At that time there was a very remote chance indeed of the poor lieutenant succeeding to the Etherton estates.
When Mrs. Arden became Lady Etherton she was exceedingly anxious to forget that her father, at this period gathered to his fathers, was ever called a slop-seller. All mention of her parents and relatives was forbidden. In person she was short and robust; she dressed richly and gaudily, but without the slightest taste, notwithstanding all the efforts of her well-educated but haughty and imperious daughters.
As Captain Arden, of the Dauntless, the Baronet was a morose and exacting commander, a man without one particle of feeling. It is quite sufficient to say he was universally detested by both officers and crew.
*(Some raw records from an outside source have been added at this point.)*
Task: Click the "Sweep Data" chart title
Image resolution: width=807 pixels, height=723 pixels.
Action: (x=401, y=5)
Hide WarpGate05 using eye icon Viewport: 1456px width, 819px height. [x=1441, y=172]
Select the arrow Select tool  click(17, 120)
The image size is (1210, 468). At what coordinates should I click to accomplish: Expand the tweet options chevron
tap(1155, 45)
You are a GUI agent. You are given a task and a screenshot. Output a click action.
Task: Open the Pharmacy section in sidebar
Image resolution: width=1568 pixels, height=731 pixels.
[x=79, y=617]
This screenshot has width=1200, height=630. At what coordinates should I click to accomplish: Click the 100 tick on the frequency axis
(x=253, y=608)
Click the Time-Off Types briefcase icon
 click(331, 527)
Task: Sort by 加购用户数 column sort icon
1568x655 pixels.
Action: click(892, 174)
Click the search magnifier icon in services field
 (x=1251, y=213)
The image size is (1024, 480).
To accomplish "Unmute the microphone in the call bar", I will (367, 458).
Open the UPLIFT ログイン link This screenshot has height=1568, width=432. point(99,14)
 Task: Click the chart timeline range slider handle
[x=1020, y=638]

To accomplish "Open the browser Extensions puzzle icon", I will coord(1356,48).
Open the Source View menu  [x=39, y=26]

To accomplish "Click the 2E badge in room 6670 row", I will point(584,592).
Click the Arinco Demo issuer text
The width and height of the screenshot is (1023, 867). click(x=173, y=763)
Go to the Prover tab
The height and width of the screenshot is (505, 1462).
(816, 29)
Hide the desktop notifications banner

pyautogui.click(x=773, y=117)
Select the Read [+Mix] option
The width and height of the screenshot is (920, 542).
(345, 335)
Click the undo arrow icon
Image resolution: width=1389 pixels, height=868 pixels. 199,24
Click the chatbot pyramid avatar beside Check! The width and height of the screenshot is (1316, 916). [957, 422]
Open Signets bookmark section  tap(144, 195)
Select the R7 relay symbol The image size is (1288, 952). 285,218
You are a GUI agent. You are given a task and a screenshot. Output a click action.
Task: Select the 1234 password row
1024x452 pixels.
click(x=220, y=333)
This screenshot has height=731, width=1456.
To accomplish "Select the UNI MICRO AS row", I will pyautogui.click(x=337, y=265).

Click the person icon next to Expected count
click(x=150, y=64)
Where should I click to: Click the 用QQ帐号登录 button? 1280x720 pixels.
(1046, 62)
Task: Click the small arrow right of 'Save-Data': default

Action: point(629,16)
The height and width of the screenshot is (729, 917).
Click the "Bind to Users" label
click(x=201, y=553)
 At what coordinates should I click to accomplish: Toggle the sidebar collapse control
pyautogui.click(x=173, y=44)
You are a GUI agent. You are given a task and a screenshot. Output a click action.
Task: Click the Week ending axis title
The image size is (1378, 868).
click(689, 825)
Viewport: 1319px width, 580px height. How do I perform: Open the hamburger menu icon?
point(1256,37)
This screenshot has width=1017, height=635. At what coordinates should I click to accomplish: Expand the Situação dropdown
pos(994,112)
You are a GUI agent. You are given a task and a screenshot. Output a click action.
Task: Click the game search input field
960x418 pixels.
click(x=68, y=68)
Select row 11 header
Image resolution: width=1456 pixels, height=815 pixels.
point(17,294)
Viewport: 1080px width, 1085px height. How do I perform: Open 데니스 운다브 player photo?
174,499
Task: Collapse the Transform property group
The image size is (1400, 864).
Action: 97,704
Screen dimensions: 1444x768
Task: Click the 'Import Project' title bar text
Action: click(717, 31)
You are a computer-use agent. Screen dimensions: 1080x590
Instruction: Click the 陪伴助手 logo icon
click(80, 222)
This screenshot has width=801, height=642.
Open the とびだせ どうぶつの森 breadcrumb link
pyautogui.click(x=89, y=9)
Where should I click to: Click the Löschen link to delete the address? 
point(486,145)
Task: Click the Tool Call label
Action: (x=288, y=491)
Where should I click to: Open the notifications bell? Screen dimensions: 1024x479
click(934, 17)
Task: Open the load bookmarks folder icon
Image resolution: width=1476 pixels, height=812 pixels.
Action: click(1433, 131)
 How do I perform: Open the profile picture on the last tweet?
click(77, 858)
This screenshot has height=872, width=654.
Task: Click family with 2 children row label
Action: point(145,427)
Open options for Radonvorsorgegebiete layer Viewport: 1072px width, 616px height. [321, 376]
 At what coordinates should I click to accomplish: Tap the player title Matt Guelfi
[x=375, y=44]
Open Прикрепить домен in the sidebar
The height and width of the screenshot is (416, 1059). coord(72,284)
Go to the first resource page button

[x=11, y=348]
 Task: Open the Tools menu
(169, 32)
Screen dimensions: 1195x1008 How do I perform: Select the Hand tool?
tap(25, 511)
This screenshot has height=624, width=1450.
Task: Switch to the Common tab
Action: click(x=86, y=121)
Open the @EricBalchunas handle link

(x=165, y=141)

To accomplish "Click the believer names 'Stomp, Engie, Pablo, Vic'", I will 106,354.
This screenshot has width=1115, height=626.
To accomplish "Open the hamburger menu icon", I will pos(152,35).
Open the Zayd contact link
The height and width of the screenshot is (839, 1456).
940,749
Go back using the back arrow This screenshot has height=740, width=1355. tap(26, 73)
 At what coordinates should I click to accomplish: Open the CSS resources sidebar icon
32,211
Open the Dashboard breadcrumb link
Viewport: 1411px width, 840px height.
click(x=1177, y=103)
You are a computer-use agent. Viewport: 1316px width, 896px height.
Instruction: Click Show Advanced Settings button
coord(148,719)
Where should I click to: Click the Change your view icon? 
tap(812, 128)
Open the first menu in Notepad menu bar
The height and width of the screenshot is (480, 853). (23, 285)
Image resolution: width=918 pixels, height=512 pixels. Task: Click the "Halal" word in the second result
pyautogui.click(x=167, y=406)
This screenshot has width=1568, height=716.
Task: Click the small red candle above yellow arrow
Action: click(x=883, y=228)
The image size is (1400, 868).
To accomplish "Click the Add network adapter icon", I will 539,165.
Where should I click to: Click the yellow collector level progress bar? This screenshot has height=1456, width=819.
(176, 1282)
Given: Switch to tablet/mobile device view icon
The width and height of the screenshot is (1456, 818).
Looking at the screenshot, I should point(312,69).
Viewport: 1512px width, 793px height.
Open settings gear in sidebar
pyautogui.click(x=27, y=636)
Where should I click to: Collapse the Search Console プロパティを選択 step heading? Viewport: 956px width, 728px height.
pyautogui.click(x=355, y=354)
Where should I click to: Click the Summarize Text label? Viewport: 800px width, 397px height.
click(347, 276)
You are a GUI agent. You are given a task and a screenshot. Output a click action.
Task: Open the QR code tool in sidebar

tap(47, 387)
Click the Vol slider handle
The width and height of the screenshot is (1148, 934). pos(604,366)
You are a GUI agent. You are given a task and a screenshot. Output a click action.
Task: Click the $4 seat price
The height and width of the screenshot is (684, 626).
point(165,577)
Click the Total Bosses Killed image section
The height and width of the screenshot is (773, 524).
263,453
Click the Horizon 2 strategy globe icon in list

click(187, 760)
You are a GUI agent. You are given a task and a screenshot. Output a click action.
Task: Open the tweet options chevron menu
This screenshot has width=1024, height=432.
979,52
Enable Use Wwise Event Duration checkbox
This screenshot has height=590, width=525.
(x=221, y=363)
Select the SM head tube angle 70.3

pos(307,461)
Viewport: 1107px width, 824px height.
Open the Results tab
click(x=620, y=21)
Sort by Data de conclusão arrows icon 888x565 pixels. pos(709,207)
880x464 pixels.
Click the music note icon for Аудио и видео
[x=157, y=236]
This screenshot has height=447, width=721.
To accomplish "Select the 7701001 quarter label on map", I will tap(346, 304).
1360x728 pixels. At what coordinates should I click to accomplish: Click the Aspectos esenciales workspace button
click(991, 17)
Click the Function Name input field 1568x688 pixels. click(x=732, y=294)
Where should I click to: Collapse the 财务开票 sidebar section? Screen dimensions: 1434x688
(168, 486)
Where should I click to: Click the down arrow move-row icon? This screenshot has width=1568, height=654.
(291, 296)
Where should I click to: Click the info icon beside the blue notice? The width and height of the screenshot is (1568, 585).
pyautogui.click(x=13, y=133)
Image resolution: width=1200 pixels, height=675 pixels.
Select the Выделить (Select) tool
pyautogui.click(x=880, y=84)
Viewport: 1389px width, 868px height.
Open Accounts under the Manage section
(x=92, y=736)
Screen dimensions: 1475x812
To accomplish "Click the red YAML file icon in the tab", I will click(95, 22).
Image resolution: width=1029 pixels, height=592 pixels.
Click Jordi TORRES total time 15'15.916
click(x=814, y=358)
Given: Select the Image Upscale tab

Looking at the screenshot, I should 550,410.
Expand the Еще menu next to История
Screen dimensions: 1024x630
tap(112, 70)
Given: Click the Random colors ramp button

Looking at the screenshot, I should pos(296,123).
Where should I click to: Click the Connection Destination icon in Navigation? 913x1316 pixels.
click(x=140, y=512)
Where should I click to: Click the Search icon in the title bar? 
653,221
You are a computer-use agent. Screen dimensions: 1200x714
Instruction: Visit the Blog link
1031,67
After succeeding to the baronetcy and the estates, he retired into private life, into which he carried all his morose and unamiable qualities. Always dissatisfied, he declared everything went wrong with him. His eldest daughter married, for love, a poor subaltern, and was banished the paternal mansion—no great punishment. His eldest son remained a gentleman, with nothing to do but to spend in dissipation and excesses of all kinds five times the amount allowed him yearly by his father; the consequences were that he became deeply involved in debt. The youngest son, Howard Etherton, the father’s favourite, was, as our readers know, a midshipman on board the Victory, expecting, through his father’s interest and position, rapid promotion, as soon as his six years’ probation had run out.
Howard Etherton’s disposition and nature were utterly unprincipled; he was also, for one so young, parsimonious to a degree; though handsomely allowed by his father, he hoarded all he possibly could spare to suit his own purposes hereafter. He, as well as the rest of the family, knew that his father came into the estates, from the fact of his elder brother having died without heirs; he also knew that there were rumours of his uncle in his youth having carried off a young lady somewhere in Italy, her parents opposing their union; but as years passed over, and no tidings of him reached his family, till an authentic account of his death became circulated, and afterwards fully proved, the previous account of his marriage was considered a mere rumour; and as neither wife nor child made their appearance, Captain Arden’s claims were undisputed.
When Howard Etherton therefore heard on board the Victory that the Duchesse de Coulancourt was positively, before she married the Duke, the widow of Mr. Granby Arden, and that a son and daughter by her first husband were living, he became, as we have stated, startled and confounded; for if such was positively the case, and could be proved, his father had no longer a just claim to either the baronetcy or the estates. But when he heard that Mabel Arden had declared that her brother was cruelly murdered at Lyons, he felt singularly relieved. Still, the knowledge that Mabel would be entitled to a very handsome fortune out of the estate especially provided by settlements and deeds appertaining to the Etherton estates, rankled in his heart and ill-regulated mind.
It was the intelligence, therefore, that he heard on board the Victory, that he sent in his letter to his father.